【市況】富田隆弥の【CHART CLUB】 「調整を暗示するチャート」
株式評論家 富田隆弥
◆来週のマーケットは、ジャクソンホール経済シンポジウムにおける8月26日のパウエル米連邦準備制度理事会(FRB)議長の講演がカギを握るだろう。本稿執筆段階ではその内容は不明だが、マーケットがどう評価するのかは、この記事が配信された頃には明らかになっているかもしれない。ただ、チャート的には株式市場が上昇に向かっていけるかは疑問だ。
◆NYダウは8月16日に3万4281ドルの高値を付けたが、翌日から下げに転じて24日時点で3万2828ドルまで下げている。週足チャートで16日高値は6月17日安値の2万9653ドルから数えて基本数値の9週目にあたり、年初1月5日高値の3万6952ドルから引く上値抵抗線に差し掛かる。また、年初から6月安値までの下げ幅(7299ドル)に対して61.8%戻したところでもあり、そして週足の罫線は「宵の明星」を描く。
◆NYダウは24日まで調整して、3万2000ドル台にある25日移動平均線や26週移動平均線に差し掛かった。下値の節目に達したことで、一旦は反発する可能性はある。だが、上記の週足チャートを踏まえると、16日の3万4281ドルは当面の高値として強く意識され、目先反発した場合は「どこまで戻せるか」が焦点になる。逆に下落するなら、24日の安値「3万2828ドル」割れが要注意となる。
◆日経平均株価は17日高値の2万9222円から調整に転じ、24日に2万8282円の安値を付けた。この安値は25日線(25日時点2万8213円)に迫り、ネックライン(3月と6月の高値2万8300円台)に差し掛かったことで目先反発してもおかしくない。しかし、17日の高値は日足で短期過熱信号を多く灯したほか、週足チャートで納得できる水準(前回の本コラム参照)に到達したことで調整未了という見方もできる。

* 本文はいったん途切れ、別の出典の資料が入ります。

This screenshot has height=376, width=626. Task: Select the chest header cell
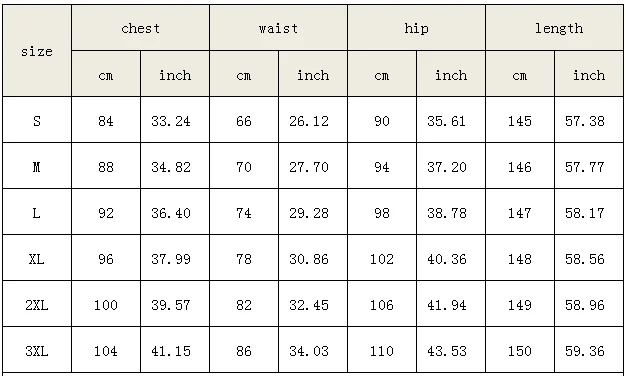(x=141, y=28)
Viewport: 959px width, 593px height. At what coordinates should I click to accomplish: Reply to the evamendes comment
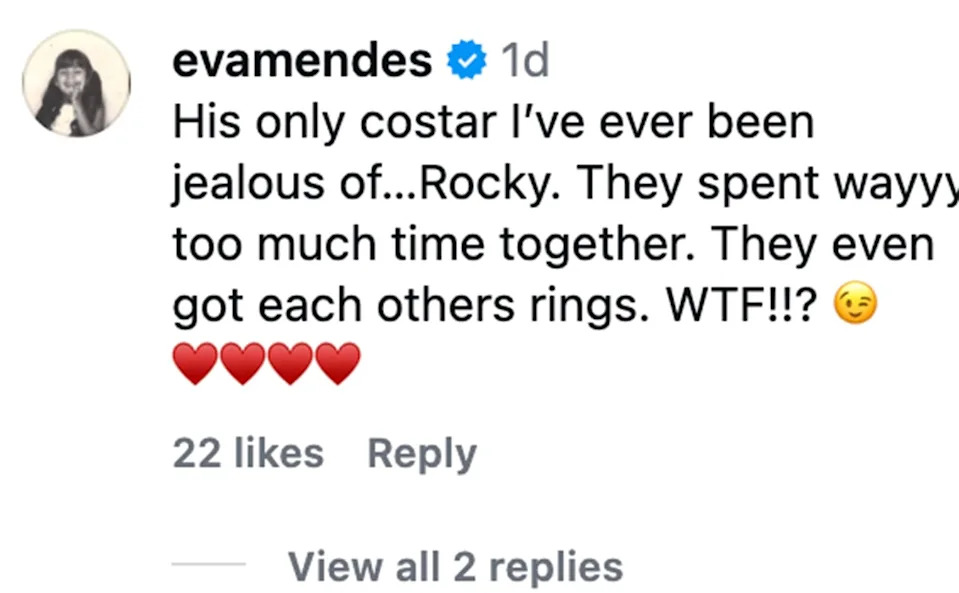point(422,452)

◆米国では長短金利(10年債と2年債)の逆転が2カ月近く続くほか、為替市場でユーロ・ドルが1ドル割れ(25日時点0.995ドル)、原油価格(WTI)の100ドル割れなど注意すべき動きが見られる。株式市場としては慎重さが求められる局面で、そして日本株は米国株次第でもある。日経平均株価が17日の高値を抜くなど好転の兆しを見せるまでは様子見も必要と考える。